Breaking my silence...or, Who Cares?
I rarely go personal on Facebook, YouTube or any social media. For years I've just been uncomfortable to reveal so much in the online world. Even now, I'm a bit cryptic because I fear retaliation. Today, I am somewhat breaking from my own tradition. I'm still not going to go too much into detail here.
This person's defenders will say that it's all just words. Past actions prove these defenders wrong. There's no gray area on this argument. I was just threatened.
Was this the first time? No. I have texts, emails and audio supporting that this person threatened me before which I will not share here.
The bottom line, this person has a long history of making threats and engaging in violent actions and behavior.
Today, I have had enough and would love to start the conversation because this person's defenders who have been enablers, only make matters worse whenever the subject comes up through written communication. They need to be held to account just as much as the violator, but I know in the end, there's simply no arguing with enablers.
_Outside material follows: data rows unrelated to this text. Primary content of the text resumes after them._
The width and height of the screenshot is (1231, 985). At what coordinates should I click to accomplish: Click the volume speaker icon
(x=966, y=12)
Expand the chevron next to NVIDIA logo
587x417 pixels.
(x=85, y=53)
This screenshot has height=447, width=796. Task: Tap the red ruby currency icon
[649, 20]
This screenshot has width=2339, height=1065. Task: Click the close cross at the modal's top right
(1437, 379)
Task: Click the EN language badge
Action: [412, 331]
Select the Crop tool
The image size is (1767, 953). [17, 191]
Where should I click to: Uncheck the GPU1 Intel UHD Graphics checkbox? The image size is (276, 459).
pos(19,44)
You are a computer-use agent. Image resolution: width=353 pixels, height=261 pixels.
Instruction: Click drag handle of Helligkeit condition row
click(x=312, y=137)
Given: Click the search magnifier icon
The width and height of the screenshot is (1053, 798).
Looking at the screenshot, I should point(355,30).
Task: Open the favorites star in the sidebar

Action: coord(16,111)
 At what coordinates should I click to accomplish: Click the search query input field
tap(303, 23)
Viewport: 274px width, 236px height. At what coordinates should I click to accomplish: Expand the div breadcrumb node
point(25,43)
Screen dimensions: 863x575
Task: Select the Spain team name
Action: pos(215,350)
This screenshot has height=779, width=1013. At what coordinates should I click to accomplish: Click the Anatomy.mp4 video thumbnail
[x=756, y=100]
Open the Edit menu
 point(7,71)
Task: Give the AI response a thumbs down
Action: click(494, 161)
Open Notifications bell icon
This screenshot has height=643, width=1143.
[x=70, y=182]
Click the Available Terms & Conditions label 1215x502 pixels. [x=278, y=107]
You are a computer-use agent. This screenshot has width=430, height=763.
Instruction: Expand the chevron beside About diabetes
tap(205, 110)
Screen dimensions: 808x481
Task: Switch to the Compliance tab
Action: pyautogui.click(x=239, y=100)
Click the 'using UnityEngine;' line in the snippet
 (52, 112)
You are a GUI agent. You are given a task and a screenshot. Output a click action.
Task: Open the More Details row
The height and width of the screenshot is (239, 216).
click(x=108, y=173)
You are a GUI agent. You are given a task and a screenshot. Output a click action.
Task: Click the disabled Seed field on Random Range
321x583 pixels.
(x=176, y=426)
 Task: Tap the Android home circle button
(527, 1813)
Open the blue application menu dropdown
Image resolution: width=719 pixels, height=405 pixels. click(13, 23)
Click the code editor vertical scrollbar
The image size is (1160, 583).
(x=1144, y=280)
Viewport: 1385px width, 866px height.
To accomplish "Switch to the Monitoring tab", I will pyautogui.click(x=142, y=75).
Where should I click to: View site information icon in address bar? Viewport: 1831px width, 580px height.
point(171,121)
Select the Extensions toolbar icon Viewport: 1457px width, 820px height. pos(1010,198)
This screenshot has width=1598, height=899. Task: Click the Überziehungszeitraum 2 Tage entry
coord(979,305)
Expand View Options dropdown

Again, the defenders find this cycle to be acceptable. They will attempt to deny, deny, deny and deny, but in the end, they are wrong. There is no gray area here. Also my harasser has a long history of dishonesty and manipulation. Of course, her defenders will deny those facts as well. That is all I have here on this post. Maybe I will have more one day.
Am I sensitive? Perhaps and maybe that is something I need to work on, but I will say that I experienced some bullying in my life way long ago in a place I really do not enjoy visiting. People will say that it was long ago and to forgive and forget. For me - and this is me -- I do not forgive and forget. Those so-called humans damaged me -- something that I will always carry. Just like bad car parts, I have bad emotional parts and it's tough. I have a resiliency that carries me through the day and for that, I'm grateful.
I originally had some video and audio posts to prove my more recent harassment. For now, I'm keeping them private again because I'm afraid that the defenders will try to take them down and sweep the proof up under a rug, just like the problems they created, support and perpetuate to this very moment as I write.
I am inspired by the new Paul McCartney song, "Who Cares." It's just lovely and has given me so much energy lately. Thank you Macca.